So obviously p3-1000 is the CPU most suited for cipher algorithms. It performs on average 113 KB/s faster than the others. However compared to the actual speed of 2-10 MB/s this speed-up is not substantial.
The cipher performing best relative to all CPUs is CAST5. It has the least break-in of speed when run on all CPUs. Next are CAST6 and 3DES, which also show solid performance regardless of the CPU. Most fragile to CPU architecture is Serpent; it shows almost 1.676 kB/s less speed on the p4-3200 than expected.

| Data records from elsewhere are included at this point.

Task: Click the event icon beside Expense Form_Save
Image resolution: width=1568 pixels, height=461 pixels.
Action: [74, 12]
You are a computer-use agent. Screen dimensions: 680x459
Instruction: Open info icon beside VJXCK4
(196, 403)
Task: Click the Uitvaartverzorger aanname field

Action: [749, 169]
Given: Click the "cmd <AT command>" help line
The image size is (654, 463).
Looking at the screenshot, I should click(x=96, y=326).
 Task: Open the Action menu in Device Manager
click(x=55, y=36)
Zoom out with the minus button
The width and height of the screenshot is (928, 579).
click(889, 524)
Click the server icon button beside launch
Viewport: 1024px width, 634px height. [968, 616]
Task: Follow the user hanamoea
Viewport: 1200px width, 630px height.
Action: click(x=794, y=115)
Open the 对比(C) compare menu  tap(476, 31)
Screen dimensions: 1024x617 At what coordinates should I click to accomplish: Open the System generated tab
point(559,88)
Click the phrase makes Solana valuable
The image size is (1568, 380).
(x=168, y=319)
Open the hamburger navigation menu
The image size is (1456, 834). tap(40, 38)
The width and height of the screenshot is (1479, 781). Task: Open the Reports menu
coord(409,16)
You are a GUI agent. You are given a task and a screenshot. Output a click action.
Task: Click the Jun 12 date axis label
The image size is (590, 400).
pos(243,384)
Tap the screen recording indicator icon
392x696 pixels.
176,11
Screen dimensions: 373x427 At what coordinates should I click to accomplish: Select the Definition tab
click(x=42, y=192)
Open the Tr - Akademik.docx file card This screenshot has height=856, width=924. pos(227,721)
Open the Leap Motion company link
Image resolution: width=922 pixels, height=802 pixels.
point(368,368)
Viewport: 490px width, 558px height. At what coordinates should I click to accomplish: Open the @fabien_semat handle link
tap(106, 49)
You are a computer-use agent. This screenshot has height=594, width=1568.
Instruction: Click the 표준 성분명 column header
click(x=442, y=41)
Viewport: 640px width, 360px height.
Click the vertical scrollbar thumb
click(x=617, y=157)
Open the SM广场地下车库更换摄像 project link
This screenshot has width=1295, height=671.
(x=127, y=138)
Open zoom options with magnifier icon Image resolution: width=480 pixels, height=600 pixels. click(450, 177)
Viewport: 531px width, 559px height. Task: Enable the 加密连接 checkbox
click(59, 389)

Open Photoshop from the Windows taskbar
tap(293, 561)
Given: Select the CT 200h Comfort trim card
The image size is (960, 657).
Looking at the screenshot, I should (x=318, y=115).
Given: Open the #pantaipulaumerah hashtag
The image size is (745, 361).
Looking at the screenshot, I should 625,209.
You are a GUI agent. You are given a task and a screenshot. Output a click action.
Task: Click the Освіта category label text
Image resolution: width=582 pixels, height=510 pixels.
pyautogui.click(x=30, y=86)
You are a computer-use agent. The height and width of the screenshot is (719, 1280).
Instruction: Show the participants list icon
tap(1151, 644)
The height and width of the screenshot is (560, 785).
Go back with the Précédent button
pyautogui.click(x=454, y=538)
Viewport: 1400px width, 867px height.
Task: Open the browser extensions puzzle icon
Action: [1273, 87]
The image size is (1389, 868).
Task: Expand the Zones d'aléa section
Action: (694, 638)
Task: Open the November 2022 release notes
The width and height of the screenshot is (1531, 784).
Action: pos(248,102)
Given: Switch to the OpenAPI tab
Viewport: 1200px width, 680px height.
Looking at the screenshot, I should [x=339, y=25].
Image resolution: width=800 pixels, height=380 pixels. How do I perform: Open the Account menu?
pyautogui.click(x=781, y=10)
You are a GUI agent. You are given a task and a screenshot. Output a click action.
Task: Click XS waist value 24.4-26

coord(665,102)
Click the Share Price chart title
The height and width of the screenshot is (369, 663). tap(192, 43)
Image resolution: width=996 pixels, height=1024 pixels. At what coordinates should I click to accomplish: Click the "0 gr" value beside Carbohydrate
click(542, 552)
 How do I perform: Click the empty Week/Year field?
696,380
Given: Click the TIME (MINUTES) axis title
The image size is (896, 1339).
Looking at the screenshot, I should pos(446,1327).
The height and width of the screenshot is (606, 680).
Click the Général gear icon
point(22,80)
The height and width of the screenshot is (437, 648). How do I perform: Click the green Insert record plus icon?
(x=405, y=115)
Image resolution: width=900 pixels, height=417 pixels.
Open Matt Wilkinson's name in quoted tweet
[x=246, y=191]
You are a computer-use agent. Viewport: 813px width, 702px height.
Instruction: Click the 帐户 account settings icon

Surprising is that 3DES shows the least fluctuation: the range of its speed differences is only 281 KB/s. On all CPUs 3DES performs almost exactly as expected by the average. However relative to 3DES's slow speed this range is not that small. The normalized ranges of CAST5, 3DES, Blowfish and Rijndael all show that these ciphers are quite independent of the CPU. Again Serpent shows the largest range of speed differences.
See the external table file for a detailed speed table listing for all CPUs.
5.5 Compiler and Optimization Flags
The last collection of test results are centered on the question "How important is the compiler and compiler flags for the encryption speed?". This question already arises above during the comparisons of different distributions. Here the binary package maintainer or in case of Gentoo the distribution user sets the (gcc) compiler flags used to compile the library source code.
To examine the compiler flags influence the cipher source code was compiled using all the 35 different flags shown in table "Compiler and Flags Tested". As stated above the biggest problem was to verify that the build scripts (configure + make) of the library actually passed the flags on to the compiler.
To improve readability of the following plots only a subset of all compiler flags are displayed. The longer gcc compiler flag sequences are shortened to allow compact display in the legend:
Shortened | Flags |
---|---|
-O2 p4 | -O2 -march=pentium4 |
-O3 p4 | -O3 -march=pentium4 |
-O2 p4 ofp | -O2 -march=pentium4 -fomit-frame-pointer |
-O3 p4 ofp | -O3 -march=pentium4 -fomit-frame-pointer |
-O2 p4s ofp | -O2 -march=pentium4 -msse -msse2 -msse3 -mfpmath=sse -fomit-frame-pointer |
-O3 p4s ofp | -O3 -march=pentium4 -msse -msse2 -msse3 -mfpmath=sse -fomit-frame-pointer |
-O2 p4s ofp ul | -O2 -march=pentium4 -msse -msse2 -msse3 -mfpmath=sse -fomit-frame-pointer -funroll-loops |
-O3 p4s ofp ul | -O3 -march=pentium4 -msse -msse2 -msse3 -mfpmath=sse -fomit-frame-pointer -funroll-loops |
Of the above flags, only the -O3
variants are included in the following plots.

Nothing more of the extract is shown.